“Right.” Pant, blink. I focus on Piccard. “Not trading shit if you can’t put Susie Devereux on this boat.”
Piccard looks to his right. “And here she is.”
Anne yells without looking back, “Susie, it’s Anne. Say something.”
The woman who might be Susie doesn’t move or speak.
I thumb-cock the .45 to make sure it fires when I’m shot, then cock my arm with the grenade. “Tell Susie to say something or I’m gonna throw this grenade at you.”

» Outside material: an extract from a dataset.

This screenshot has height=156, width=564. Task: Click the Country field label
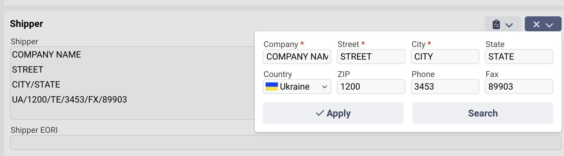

“Ms. Devereux has nothing to say. She and Miss Bonny betrayed me. And they will betray you.” Piccard’s fingers stroke near the scars on the woman’s wrist. “We have much to arrange, you and I, and little time before the storm.”
“Put her on the fucking boat. If you need the Gryphon’s permission, get it. My hand’s getting tired.”
“I am merely the Gryphon’s humble associate, his liaison in certain delicate international situations, and his occasional guest.”
“Give us Susie,” Anne yells over her shoulder. “We all go to Port-au-Prince—on a plane you’ll find in the next ten minutes. Bill will bring his grenade.”
I add, “Or you fuck with us here, and I kill us all.”
Piccard shakes his head. “Ms. Devereux is not the issue. Your ability to produce the gold is the matter before the court. Possibly, you feel the red dots on your head? Marksmen with sniper rifles. Should the marksmen—quite on their own—decide you intend to throw your grenade, they will pop your head like a watermelon.”
A flash of red crosses my left eye. My head probably glows with red dots. I say, “We die; no treasure.”
Piccard shrugs. “There is always tomorrow.”
“I’m worth $26 million today.” I lean into the gunwale and steady with the .45. “You don’t want us; you want the gold. But to get it, you, or someone you pick, is getting in that plane that I know you have, then flying us to Port-au-Prince.” Pause. “I know that, and you know that. So quit fucking around and let’s go.”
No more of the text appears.